Une aura de ferveur lumineuse enveloppait la sainte. Des gouttes de sang tombaient sur ses genoux, coulaient sur ses hanches, roulaient comme des perles de piété dans la poussière du matin.

Depuis quatre jours, elle était là ainsi, immobile. C’était comme un secret qu’elle possédait, une mémoire qui dormait derrière ses paupières et qui résonnait aux alentours comme une promesse de champs de blé, de moissons inépuisables.

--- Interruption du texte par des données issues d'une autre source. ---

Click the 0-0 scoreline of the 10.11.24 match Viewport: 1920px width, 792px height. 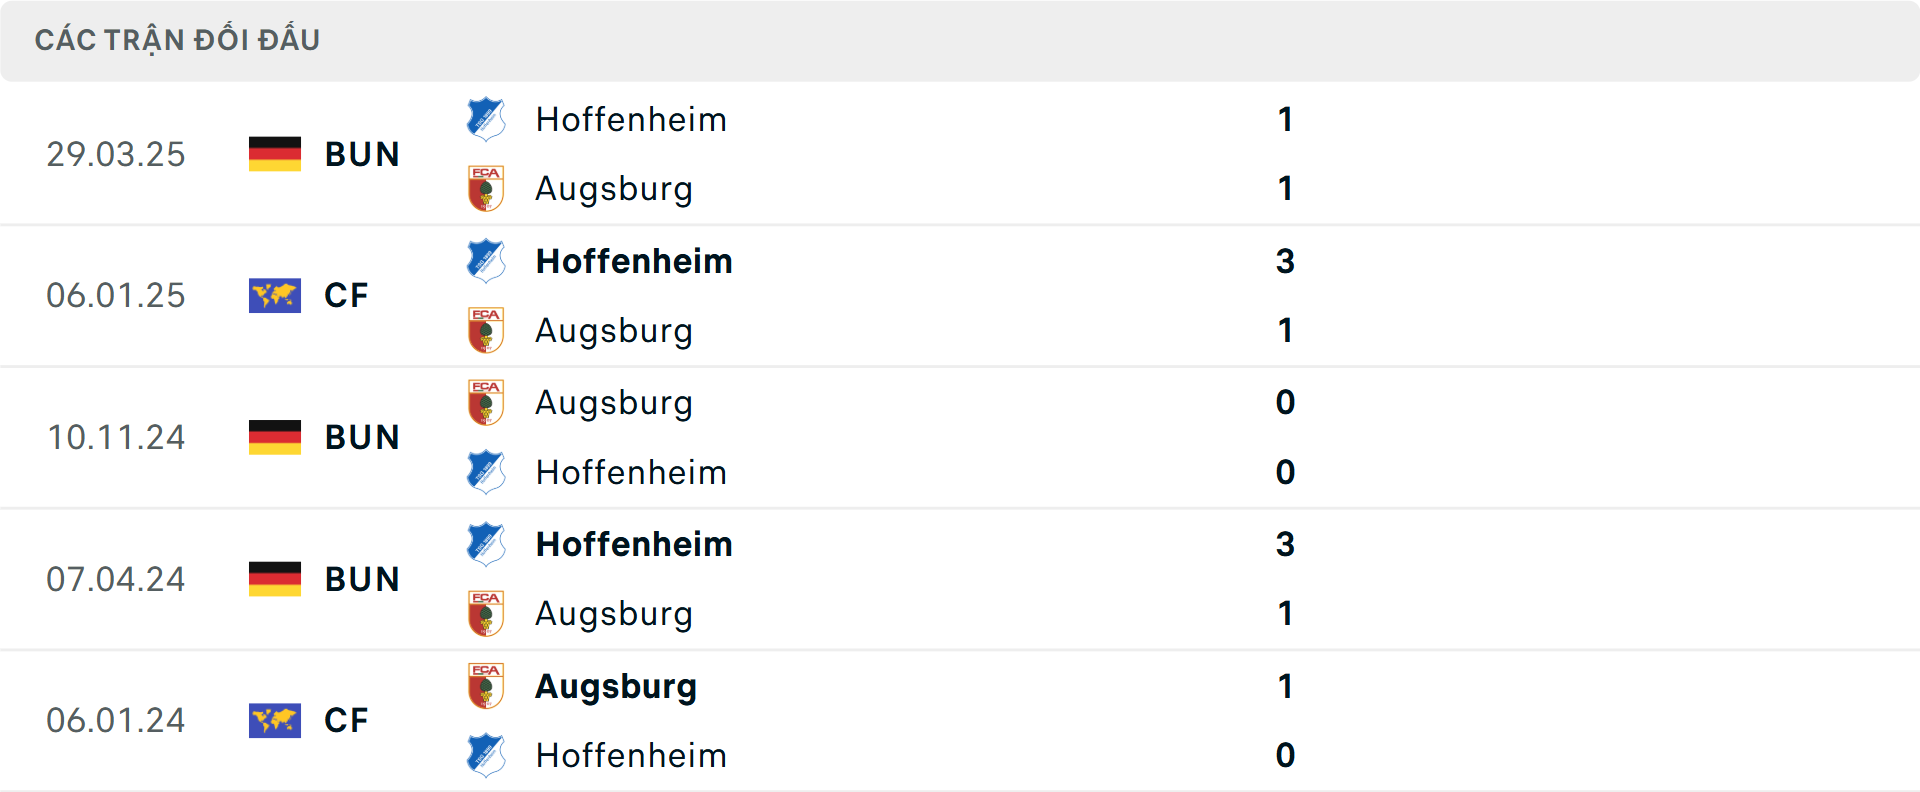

La rumeur avait couru rapidement dans tous les villages. Le deuxième jour déjà, une longue file de paysans attendait pour voir la sainte dans ses stigmates et maintenant, une foule dense de fidèles, accourus de toutes parts, s’amassait, à la fois curieux, effrayés, et recueillis dans une sorte de foi mystique.

Les ronces qui tapissaient le mur derrière elle, un mur aussi sombre que l’outre-noir de Soulages, semblaient venir la blesser davantage pour faire couler tout son sang. Elle paraissait s’enfoncer chaque jour davantage dans ce nid douloureux.

La végétation semblait vouloir construire la prison des croyances défaites, où chacun pourrait retrouver la vraie foi.

Il faisait grand froid. Les hommes avaient allumé des braseros autour desquels on se réchauffait et qui éclairaient la nuit.

Vers minuit, il advint un miracle. Un homme, un boiteux qui ne pouvait plus  travailler sa terre,  repartit en courant sur les chemins de la nuit, laissant les badauds dans une immense ferveur, alors que de gros nuages, tels de monstrueux dirigeables, venaient obscurcir la lune.

Le lendemain, au matin du cinquième jour, la sainte avait disparu.

L’avoine, dont la verdeur contrastait avec le jaune éclatant du colza, commençait à reconquérir le paysage, faisant oublier les vertiges que la sainte avait tissés pendant ces quatre jours et ces quatre nuits.